▸ Your goal
Please copy out every line in the records below that includes the word "computer".

Saved data entries:
=-=-=-=-=
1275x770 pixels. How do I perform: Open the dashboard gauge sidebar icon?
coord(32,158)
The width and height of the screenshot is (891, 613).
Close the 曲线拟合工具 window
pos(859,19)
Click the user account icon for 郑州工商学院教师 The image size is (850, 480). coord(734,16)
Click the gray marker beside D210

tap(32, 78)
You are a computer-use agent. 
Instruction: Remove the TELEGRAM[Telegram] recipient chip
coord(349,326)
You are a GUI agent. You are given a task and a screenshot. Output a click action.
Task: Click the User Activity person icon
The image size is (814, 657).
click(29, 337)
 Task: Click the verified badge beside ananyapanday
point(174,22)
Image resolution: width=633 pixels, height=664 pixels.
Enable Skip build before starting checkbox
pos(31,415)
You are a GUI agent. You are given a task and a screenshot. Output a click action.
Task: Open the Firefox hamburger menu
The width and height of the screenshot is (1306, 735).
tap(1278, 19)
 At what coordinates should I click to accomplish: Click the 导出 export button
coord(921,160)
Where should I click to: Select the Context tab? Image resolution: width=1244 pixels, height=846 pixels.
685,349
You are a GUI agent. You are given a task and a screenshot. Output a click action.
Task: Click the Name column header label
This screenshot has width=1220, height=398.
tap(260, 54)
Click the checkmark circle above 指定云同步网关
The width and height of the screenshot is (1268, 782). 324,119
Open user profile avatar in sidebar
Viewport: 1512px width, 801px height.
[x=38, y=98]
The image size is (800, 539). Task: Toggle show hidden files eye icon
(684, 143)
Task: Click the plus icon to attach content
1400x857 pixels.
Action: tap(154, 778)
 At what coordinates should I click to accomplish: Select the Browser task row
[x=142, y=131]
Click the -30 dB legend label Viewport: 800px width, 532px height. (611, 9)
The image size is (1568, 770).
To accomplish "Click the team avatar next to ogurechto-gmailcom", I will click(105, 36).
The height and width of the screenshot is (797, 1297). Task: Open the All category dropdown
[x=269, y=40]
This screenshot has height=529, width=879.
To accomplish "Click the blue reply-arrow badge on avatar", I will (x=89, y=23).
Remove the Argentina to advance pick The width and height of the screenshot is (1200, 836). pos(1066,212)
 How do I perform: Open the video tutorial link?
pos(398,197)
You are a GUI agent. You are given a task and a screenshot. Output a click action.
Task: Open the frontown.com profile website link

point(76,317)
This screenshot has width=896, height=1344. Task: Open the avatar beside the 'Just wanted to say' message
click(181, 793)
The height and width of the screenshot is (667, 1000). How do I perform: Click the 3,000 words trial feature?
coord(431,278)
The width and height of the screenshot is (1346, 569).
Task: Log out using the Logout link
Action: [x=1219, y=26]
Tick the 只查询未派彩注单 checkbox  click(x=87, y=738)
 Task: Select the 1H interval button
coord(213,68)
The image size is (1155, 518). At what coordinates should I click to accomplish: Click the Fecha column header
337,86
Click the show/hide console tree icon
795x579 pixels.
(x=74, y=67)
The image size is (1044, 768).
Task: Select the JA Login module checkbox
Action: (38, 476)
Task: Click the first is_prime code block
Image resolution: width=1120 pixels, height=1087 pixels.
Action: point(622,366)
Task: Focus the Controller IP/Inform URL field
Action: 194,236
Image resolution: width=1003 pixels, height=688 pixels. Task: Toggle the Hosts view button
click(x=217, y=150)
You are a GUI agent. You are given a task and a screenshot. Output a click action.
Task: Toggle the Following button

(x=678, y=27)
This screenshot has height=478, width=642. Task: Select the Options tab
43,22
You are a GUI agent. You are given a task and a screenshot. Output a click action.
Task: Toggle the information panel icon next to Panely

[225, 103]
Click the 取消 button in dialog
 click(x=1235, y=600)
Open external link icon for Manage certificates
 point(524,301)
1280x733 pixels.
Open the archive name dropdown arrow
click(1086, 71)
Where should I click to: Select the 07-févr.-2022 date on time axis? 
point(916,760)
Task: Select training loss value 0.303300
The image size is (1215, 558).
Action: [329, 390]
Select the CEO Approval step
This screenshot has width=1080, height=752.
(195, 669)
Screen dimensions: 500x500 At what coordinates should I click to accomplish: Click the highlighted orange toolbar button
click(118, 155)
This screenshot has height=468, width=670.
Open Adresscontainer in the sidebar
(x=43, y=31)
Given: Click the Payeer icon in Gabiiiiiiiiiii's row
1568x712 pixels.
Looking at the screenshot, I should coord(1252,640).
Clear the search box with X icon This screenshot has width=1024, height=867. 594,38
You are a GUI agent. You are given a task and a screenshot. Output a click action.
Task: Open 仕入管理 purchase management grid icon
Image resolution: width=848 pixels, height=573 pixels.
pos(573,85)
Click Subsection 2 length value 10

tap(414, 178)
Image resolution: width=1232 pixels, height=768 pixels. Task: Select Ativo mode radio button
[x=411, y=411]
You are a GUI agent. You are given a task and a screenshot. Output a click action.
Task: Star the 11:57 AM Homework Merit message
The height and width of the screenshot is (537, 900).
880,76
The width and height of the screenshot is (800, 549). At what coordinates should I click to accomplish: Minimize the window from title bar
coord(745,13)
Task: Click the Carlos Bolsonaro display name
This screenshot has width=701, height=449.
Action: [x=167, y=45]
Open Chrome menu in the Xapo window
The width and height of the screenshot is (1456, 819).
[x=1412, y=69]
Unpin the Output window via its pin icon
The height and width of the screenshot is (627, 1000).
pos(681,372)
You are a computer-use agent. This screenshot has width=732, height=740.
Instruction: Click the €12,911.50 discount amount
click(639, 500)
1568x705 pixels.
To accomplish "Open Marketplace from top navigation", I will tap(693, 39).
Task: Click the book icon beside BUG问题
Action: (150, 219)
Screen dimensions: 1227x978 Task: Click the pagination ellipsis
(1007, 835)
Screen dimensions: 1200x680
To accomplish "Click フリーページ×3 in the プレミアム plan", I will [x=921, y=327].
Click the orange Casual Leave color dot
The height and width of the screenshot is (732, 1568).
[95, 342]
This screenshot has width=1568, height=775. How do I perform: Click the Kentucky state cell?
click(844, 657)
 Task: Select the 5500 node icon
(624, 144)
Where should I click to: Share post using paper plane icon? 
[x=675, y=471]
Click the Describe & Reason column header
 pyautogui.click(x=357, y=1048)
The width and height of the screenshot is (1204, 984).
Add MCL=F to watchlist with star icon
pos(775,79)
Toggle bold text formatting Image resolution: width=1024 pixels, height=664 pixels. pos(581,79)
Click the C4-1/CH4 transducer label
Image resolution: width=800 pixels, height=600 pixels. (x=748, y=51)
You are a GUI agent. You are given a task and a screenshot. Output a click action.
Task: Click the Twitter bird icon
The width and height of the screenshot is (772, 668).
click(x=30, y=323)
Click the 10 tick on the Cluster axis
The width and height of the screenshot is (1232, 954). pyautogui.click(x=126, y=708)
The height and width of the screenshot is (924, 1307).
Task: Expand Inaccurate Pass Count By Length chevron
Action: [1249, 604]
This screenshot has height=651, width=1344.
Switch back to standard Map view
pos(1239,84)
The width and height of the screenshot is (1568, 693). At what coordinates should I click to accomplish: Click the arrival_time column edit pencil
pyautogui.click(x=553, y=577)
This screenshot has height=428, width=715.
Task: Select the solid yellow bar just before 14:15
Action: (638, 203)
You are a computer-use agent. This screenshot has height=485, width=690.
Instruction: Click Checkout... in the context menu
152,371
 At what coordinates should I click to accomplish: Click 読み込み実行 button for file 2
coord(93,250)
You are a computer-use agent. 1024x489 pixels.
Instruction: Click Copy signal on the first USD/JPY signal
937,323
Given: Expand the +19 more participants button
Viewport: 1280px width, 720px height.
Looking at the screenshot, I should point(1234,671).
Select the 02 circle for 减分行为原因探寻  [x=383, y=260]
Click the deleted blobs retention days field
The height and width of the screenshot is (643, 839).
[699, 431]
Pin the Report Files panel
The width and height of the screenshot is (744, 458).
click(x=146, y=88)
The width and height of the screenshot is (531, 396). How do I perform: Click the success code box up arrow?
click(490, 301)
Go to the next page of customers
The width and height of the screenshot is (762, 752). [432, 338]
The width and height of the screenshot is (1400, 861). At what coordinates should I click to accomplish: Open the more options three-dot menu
=-=-=-=-=
▸ Task output
You are a computer-use agent. 
You are a computer-use agent. This screenshot has width=732, height=740.
You are a computer-use agent. This screenshot has height=485, width=690.
You are a computer-use agent. 1024x489 pixels.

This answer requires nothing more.